[REQUIRED WORK]: Would you retype exactly the lines below, starting with the one that has "Toggle Use first row as header" and going on through the one that has "Task: Open print", with no pictures and nothing else?

Saved data entries
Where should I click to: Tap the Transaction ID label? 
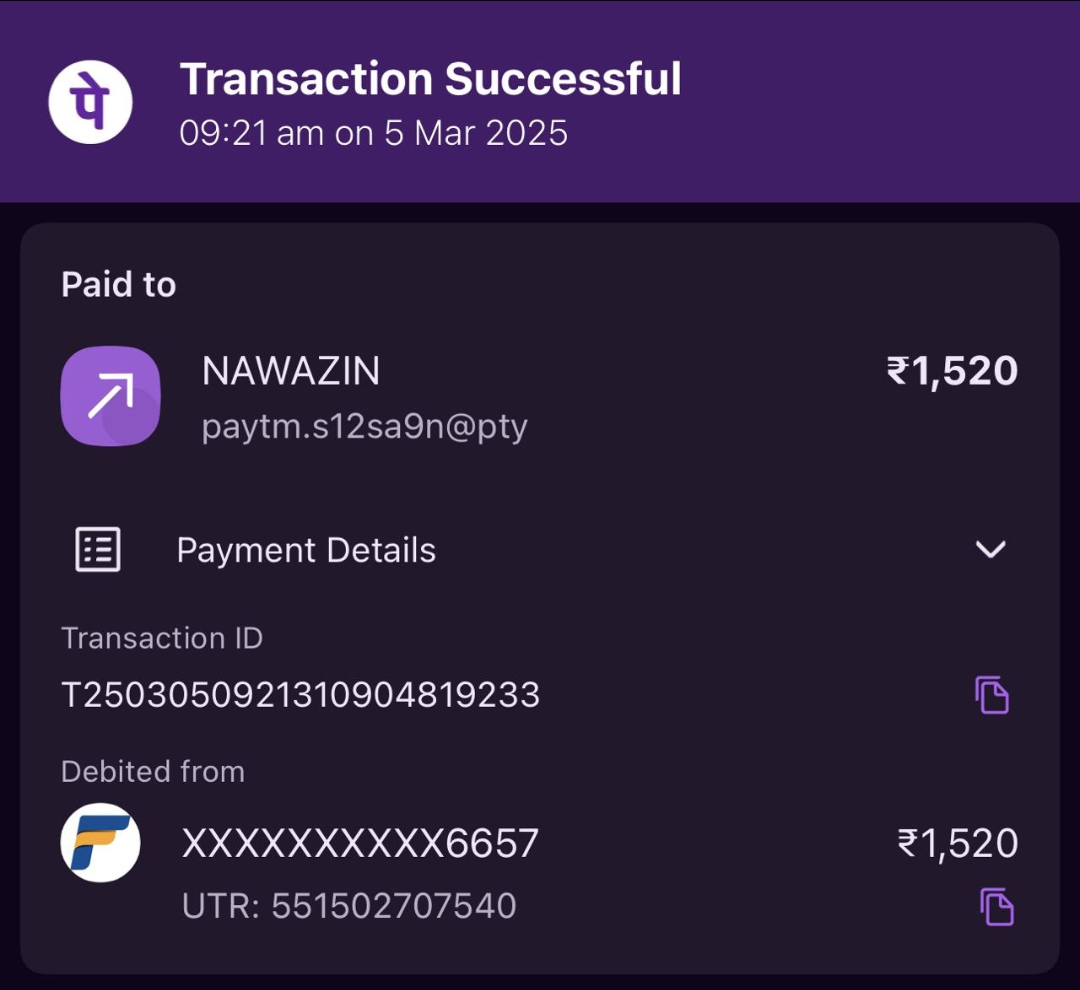162,638
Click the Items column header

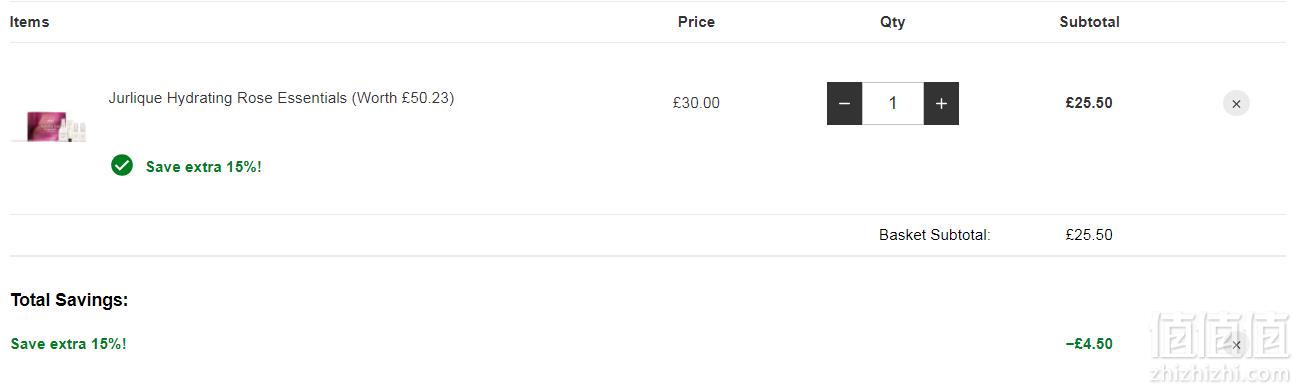click(x=30, y=22)
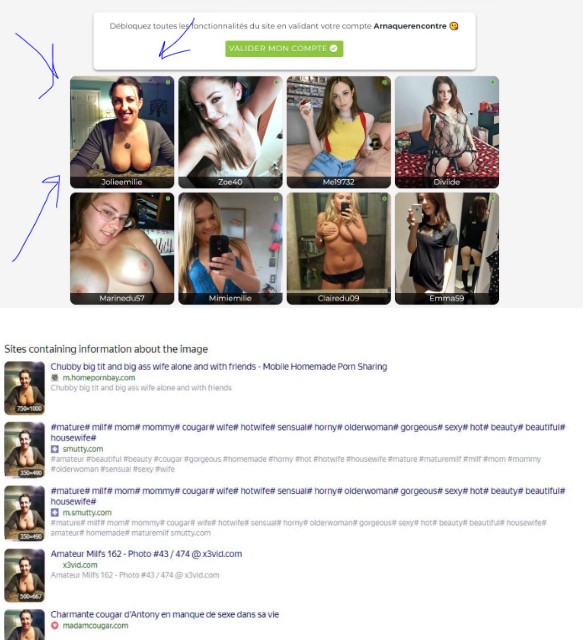Click the green online dot on the Zoe40 card
The height and width of the screenshot is (640, 584).
(276, 82)
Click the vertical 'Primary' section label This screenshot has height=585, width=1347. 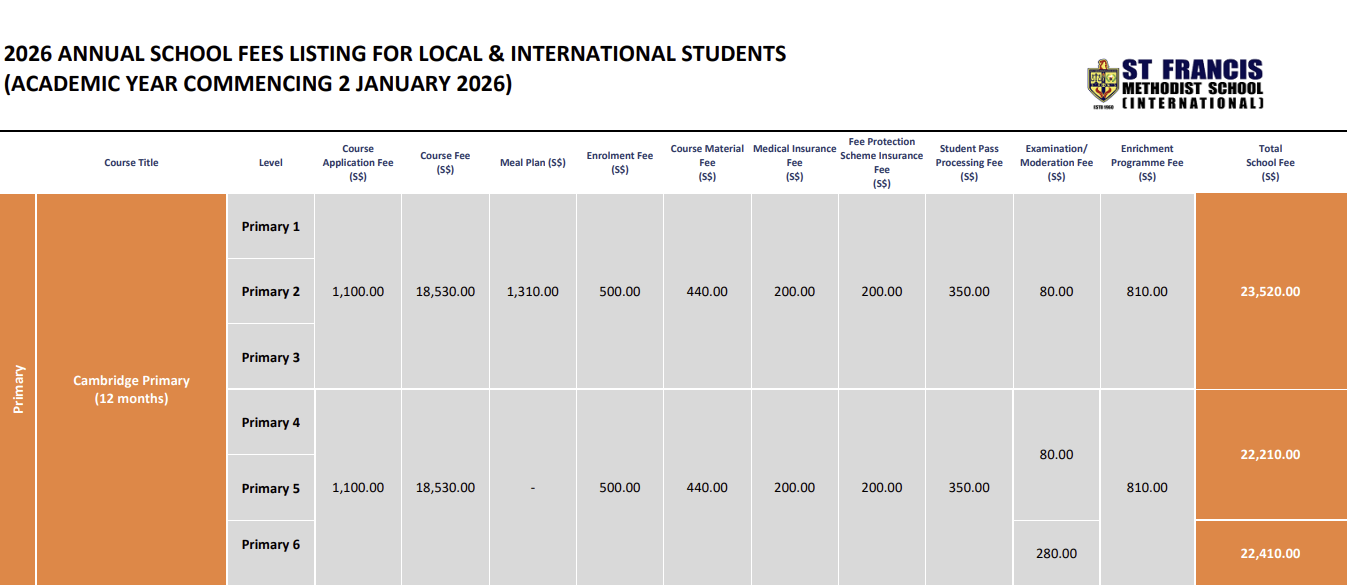[18, 389]
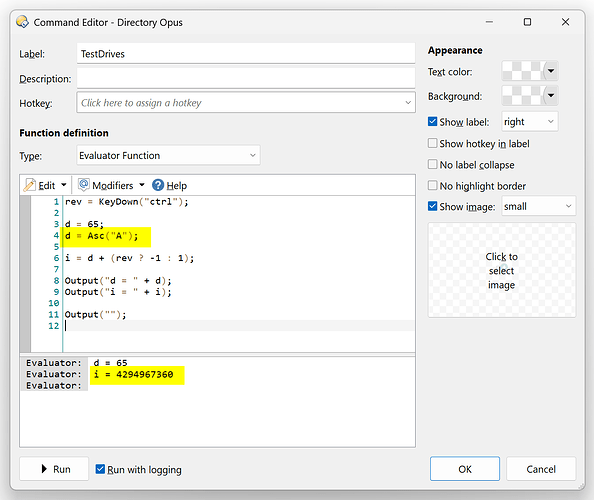Open the Edit dropdown arrow

pyautogui.click(x=64, y=185)
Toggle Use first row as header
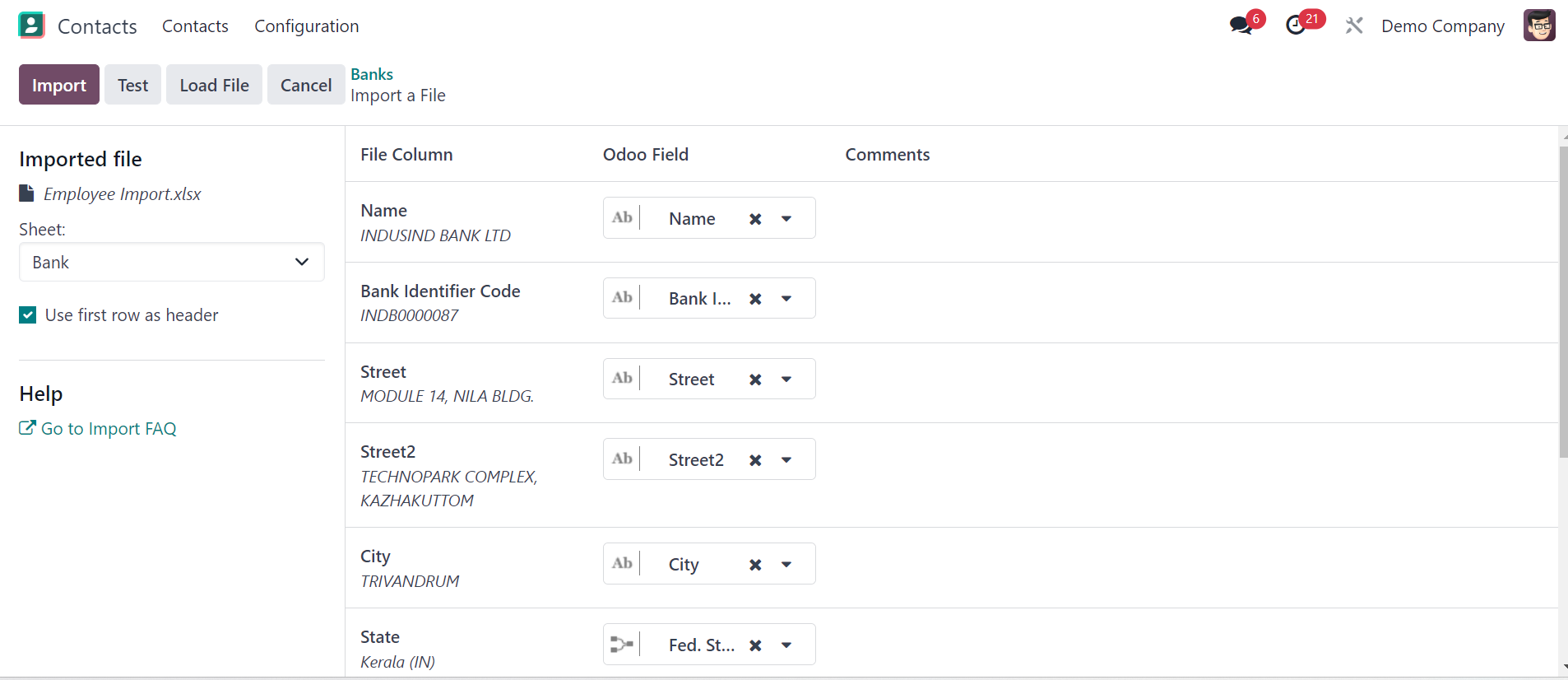The image size is (1568, 680). (28, 315)
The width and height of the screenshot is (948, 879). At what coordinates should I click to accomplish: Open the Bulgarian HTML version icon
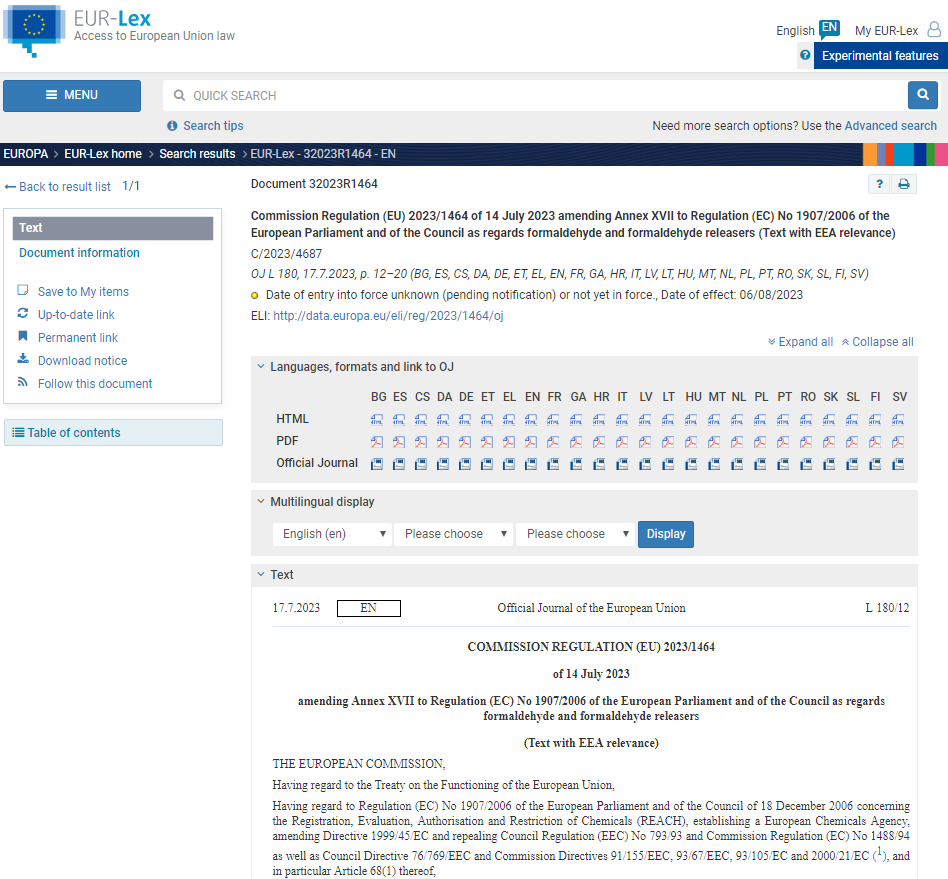point(378,419)
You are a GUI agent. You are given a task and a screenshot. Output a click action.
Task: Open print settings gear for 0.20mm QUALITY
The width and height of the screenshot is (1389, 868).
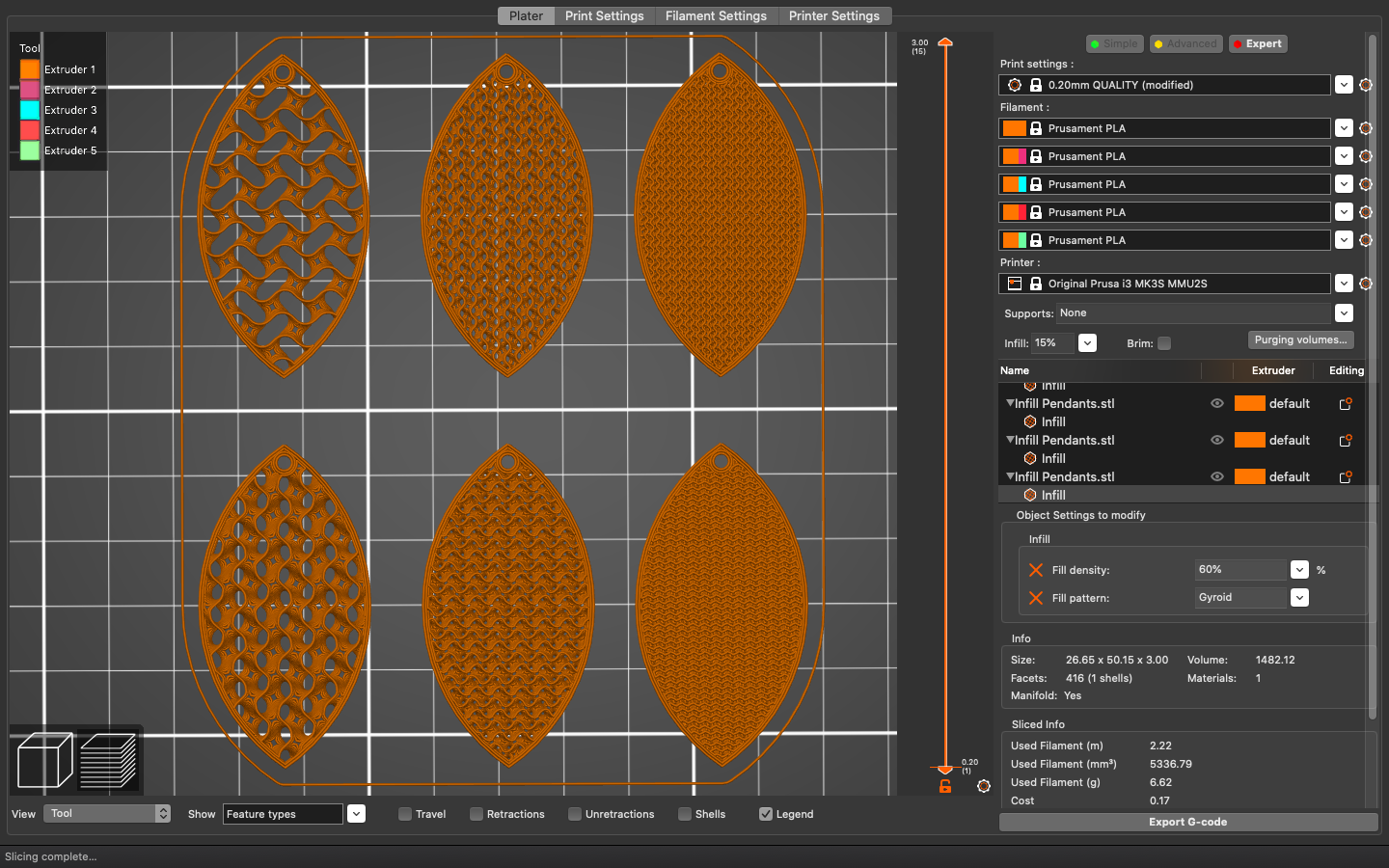pos(1366,85)
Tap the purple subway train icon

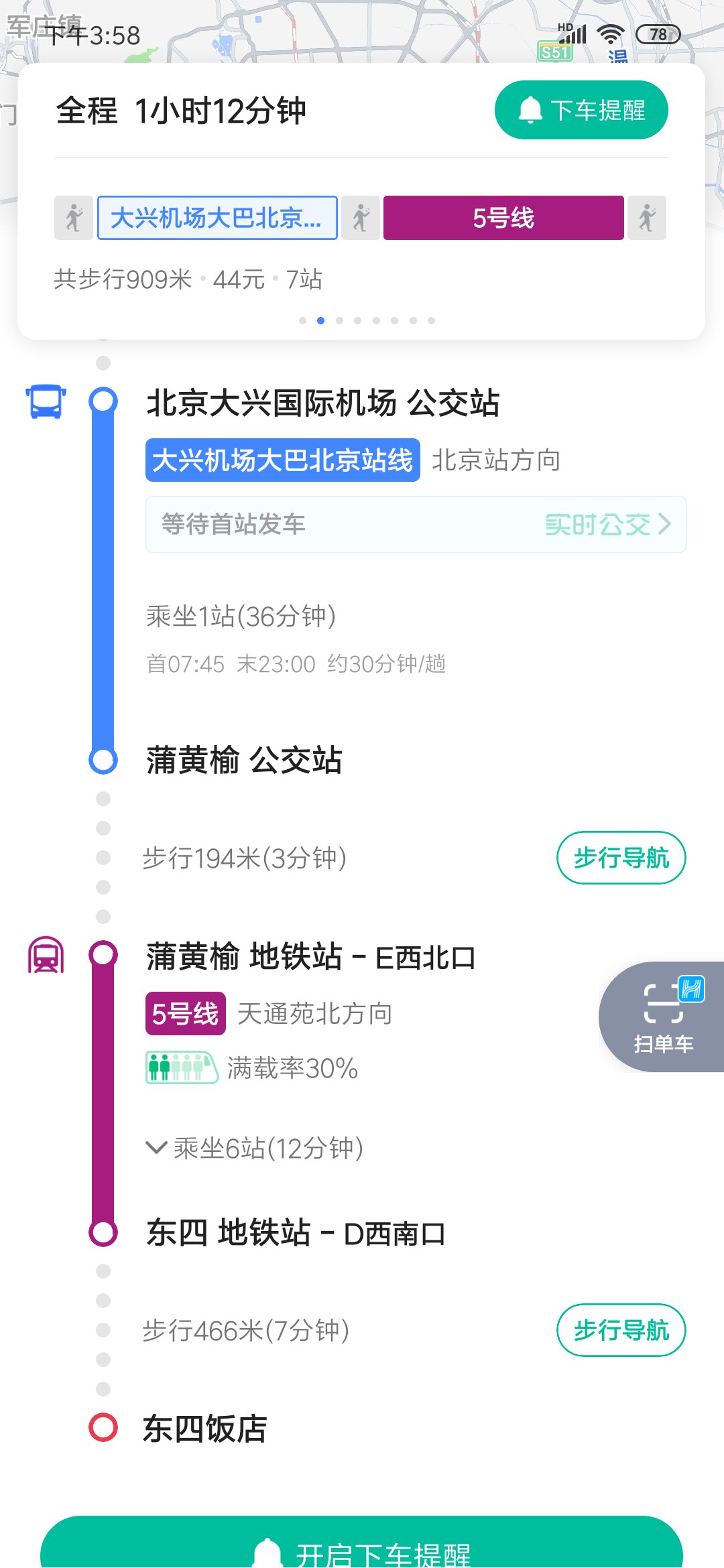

[RESPONSE]:
Toggle Use first row as header
The image size is (1568, 680). (28, 315)
The width and height of the screenshot is (948, 879). At what coordinates should I click to accomplish: Open the Bulgarian HTML version icon
point(378,419)
You are a GUI agent. You are given a task and a screenshot. Output a click action.
Task: Open print settings gear for 0.20mm QUALITY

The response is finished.